On the other hand, the lines of code are starting to make sense, I've succeeded in cleaning up a few typos in the text (although there are still some huge glaring ones I haven't gotten to yet), I removed some dead links from a page referencing other sites relating to Baraga County, and I've begun improving the Publications page. (Take my word for it -- it's better now than it was a week ago.) Baby steps. If past experience is any guide, if I can manage to do a little bit every day or so, it won't take me too much longer to figure out what I need to do to clean up all of the problems.

In the meantime, if either of my two readers knows anything about HTML, take a look at the museum's home page and tell me what to look for to fix that annoying problem with the menu on the left. The background color makes it just about impossible to see the links to the other pages. It's a puzzle I know I'll eventually solve, but being handed a hint to speed the process along would be nice. Kiitos paljon.


  1. The green on the left side isn't so bad if the links text was yellow. Boy, been so long since I've done any coding that I can't help you.

  2. Look at the line starting with <body ...

    You will see something saying 'link="#0000CC" vlink="#0000CC" as part of the tag. That is where link colors are set for the page as a whole. There does not appear to be anywhere else in the page that sets link colors.

    To set the link color to something different you'll need to define a style for that left margin, so that the link color doesn't change for everywhere else (where the dark blue makes sense). This is done with what's called CSS, or Cascading Style Sheets, which is a bag on the side of HTML to allow changing the styles of multiple HTML elements from one place at the top of the script. Here's a dummy guide for CSS that seems pretty good:

    You'll want to create a class for that left margin. Call it "menu", LOL! Then in your stylesheet (see the above link) you'll want to follow the directions given in the tutorial above for setting those colors. That tutorial tells you *exactly* how to make your left menu's links be the color you want them to be.

    You can use an HTML color picker like to pick a color and turn it into the funny #xxyyzz numbers that CSS wants.

    That is probably all I can put into a comment. Feel free to email me at badtux99 @ if the above links don't give you what you need.


  3. There must be all kinds of DIY videos on Youtube.
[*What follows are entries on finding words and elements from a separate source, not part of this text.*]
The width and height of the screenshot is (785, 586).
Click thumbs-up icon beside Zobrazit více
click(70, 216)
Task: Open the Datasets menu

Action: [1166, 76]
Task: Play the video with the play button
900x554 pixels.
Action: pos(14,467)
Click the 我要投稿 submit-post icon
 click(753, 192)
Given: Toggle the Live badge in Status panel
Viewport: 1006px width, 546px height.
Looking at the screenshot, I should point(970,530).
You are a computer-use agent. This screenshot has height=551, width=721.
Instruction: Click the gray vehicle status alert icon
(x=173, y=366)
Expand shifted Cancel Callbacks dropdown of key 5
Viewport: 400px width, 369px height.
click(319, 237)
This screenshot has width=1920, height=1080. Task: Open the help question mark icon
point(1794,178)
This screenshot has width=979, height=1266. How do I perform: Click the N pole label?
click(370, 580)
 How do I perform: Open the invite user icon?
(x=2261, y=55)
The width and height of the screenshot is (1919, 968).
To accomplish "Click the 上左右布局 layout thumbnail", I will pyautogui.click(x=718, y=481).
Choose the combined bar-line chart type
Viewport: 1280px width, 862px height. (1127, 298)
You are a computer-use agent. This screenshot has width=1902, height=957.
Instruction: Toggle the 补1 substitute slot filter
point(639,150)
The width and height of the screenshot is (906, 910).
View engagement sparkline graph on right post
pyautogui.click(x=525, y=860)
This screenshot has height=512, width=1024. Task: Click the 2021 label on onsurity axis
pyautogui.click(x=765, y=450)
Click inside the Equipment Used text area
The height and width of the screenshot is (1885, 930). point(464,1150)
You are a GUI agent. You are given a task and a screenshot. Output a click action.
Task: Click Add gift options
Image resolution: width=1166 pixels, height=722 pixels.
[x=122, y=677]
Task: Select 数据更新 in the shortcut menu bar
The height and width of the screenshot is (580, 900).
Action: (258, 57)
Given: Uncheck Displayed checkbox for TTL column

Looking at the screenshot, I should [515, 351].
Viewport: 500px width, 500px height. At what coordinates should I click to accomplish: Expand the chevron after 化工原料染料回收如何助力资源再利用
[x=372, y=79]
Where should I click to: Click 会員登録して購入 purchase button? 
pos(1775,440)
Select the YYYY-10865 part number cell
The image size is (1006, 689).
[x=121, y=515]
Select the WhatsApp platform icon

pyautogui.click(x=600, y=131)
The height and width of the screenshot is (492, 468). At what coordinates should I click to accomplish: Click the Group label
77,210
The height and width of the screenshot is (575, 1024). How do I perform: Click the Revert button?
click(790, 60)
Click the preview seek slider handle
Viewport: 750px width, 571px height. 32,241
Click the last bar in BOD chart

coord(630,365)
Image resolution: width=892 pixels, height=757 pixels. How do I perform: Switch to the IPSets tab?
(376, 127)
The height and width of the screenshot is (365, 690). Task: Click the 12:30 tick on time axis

I find DIY videos very helpful. Greatest sales tool ever invented. First you watch the video; then you phone someone who actually knows how to do it.

  4. BadTux, thank you! I'd have eventually figured it out, but this will speed things up. I figure that if I change the style for that page so it matches the way the styles are set for the other pages, it'll be more readable. All the other pages have the links in black against white; why the home page is different is a mystery. But then so are innumerable other things I've had to deal with since becoming involved with the museum. Well meaning amateurs can create some interesting snarls.

  5. Anything I tell you would be dangerous.